For many practical recognition applications, the rejection of out-of-vocabulary (OOV) words is an important issue. In this research, automatic speech recognition technology is used to recognize the user's speech from words in a word list. A user not familiar with the system may utter OOV words, which are not included in the system's lexicon or in the specific word list. If no measures are taken, the system will always output a recognition result given any input, which may cause incorrect reactions or incur a high cost. To avoid this problem, confidence measures are computed to make the rejection decision. In case the condition of the test date matches with the condition of the training data, the speech recognition system performs well, as do the posterior-based confidence measures. However, the training and the test data sometime differ, and the performances of recognition may decline owing to the mismatch. This is why robust confidence measures are need in this research.

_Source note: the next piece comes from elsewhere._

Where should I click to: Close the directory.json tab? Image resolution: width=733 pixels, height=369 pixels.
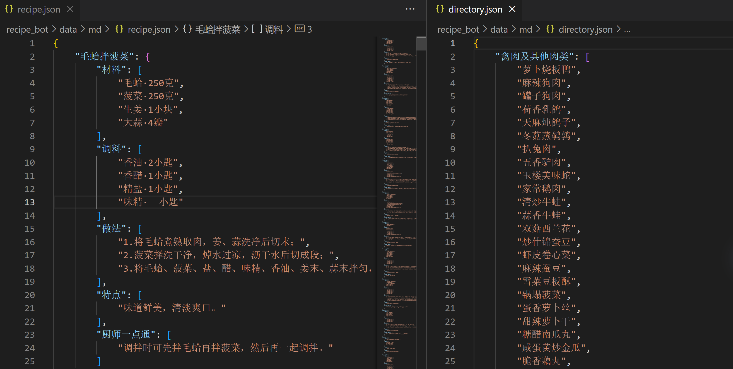[x=512, y=9]
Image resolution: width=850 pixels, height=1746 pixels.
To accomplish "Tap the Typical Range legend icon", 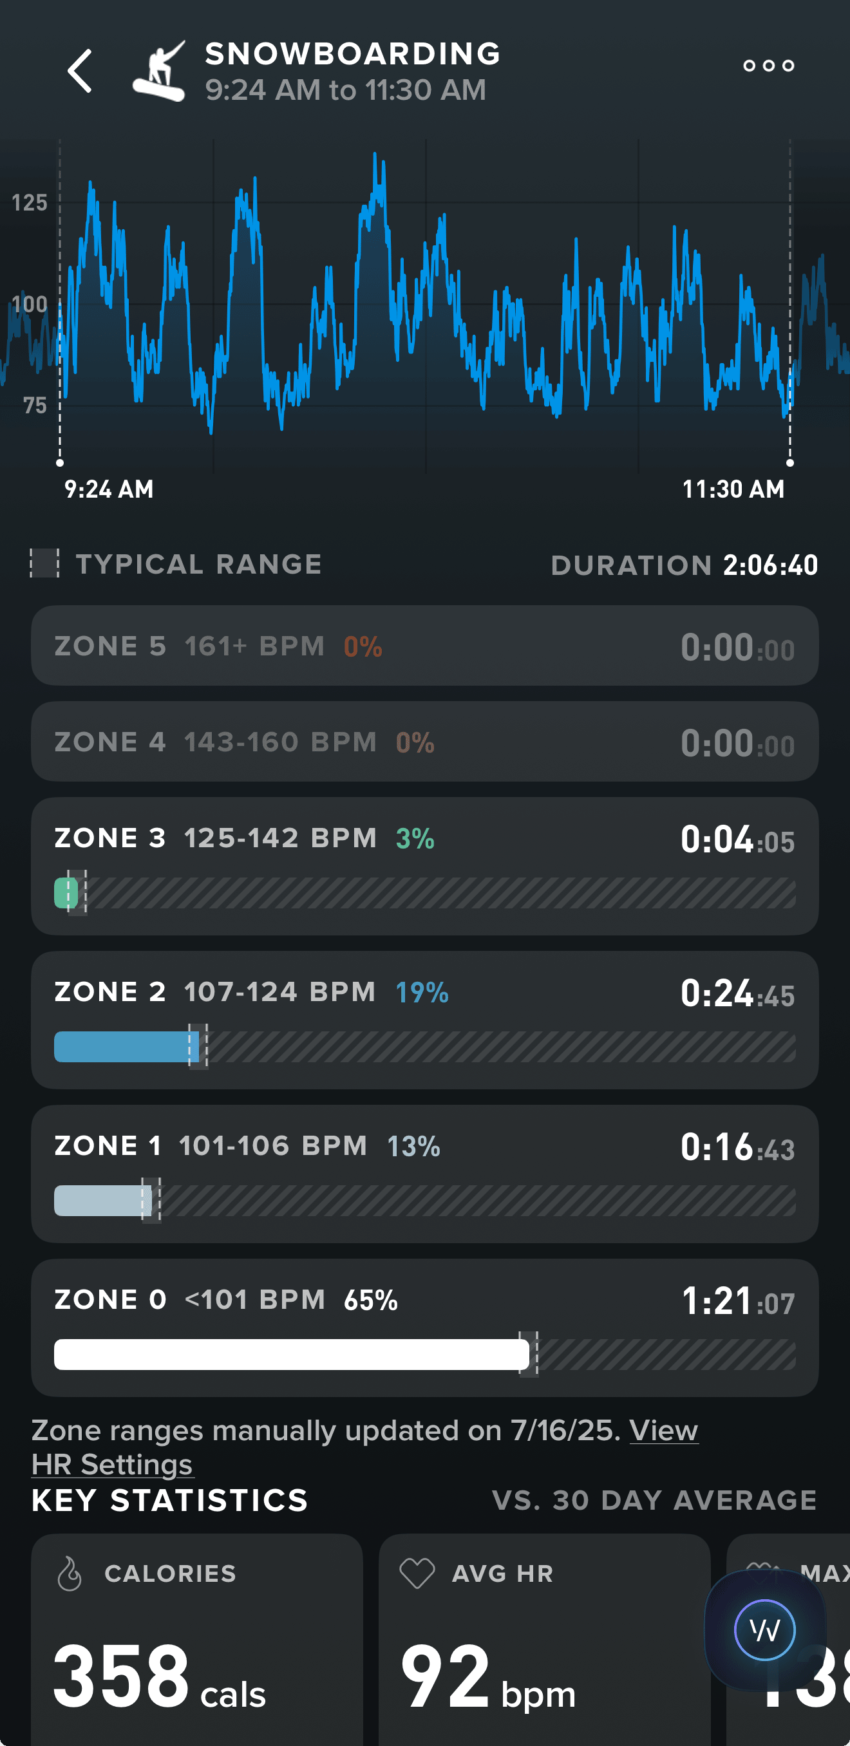I will (45, 564).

To improve the robustness of the posterior-based confidence measures, SUN Yanqing, ZHOU Yu, ZHAO Qingwei, YAN Yonhong etc. carried out a series of studies to overcome the above problems.
In the study, they improve the robustness of the posterior-based confidence measures by utilizing entropy information, which is calculated for speech-unit-level posteriors using only the best recognition result, without requiring a larger computational load than conventional methods. Using different normalization methods, two posterior-based entropy confidence measures are proposed. They discuss the practical details for two typical levels of hidden Markov model (HMM)-based posterior confidence measures, and both levels are compared in terms of their performances. Experiment results show that the entropy information results in significant improvements in the posterior-based confidence measures. The absolute improvements of the out-of-vocabulary (OOV) rejection rate are more than 20% for both the phoneme-level confidence measures and the state-level confidence measures for our embedded test sets, without a significant decline of the in-vocabulary accuracy.